── Records for the task ──
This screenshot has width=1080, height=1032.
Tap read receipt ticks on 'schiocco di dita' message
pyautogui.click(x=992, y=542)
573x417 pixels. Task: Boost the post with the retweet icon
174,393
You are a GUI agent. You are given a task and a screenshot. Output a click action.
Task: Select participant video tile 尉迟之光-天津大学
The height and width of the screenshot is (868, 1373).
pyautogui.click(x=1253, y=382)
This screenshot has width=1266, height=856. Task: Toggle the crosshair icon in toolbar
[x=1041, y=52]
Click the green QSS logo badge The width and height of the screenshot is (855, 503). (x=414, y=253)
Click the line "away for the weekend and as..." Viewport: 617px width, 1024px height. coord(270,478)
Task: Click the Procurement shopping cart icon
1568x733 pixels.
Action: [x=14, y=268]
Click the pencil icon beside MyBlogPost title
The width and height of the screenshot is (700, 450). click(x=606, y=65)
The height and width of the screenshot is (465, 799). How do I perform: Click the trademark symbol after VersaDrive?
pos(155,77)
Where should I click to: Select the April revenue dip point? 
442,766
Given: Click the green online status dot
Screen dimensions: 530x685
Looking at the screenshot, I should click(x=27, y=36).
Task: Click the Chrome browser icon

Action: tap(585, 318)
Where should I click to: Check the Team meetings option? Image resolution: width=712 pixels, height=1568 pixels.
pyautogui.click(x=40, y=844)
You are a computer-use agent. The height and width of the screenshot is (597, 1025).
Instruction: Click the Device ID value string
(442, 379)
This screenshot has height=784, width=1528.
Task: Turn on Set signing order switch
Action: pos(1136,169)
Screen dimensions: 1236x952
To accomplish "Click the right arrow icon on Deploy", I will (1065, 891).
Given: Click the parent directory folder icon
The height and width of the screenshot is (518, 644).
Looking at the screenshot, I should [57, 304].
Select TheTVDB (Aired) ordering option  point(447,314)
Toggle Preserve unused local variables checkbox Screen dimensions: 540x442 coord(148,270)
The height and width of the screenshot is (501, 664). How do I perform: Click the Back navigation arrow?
───
● The task: Write down again, exactly as given, only the lines above that fall from the line with "The height and width of the screenshot is (465, 799)." to the line with "Given: Click the parent directory folder icon", inclusive.

● Expected answer:
The height and width of the screenshot is (465, 799). How do I perform: Click the trademark symbol after VersaDrive?
pos(155,77)
Where should I click to: Select the April revenue dip point? 
442,766
Given: Click the green online status dot
Screen dimensions: 530x685
Looking at the screenshot, I should click(x=27, y=36).
Task: Click the Chrome browser icon

Action: tap(585, 318)
Where should I click to: Check the Team meetings option? Image resolution: width=712 pixels, height=1568 pixels.
pyautogui.click(x=40, y=844)
You are a computer-use agent. The height and width of the screenshot is (597, 1025).
Instruction: Click the Device ID value string
(442, 379)
This screenshot has height=784, width=1528.
Task: Turn on Set signing order switch
Action: pos(1136,169)
Screen dimensions: 1236x952
To accomplish "Click the right arrow icon on Deploy", I will (1065, 891).
Given: Click the parent directory folder icon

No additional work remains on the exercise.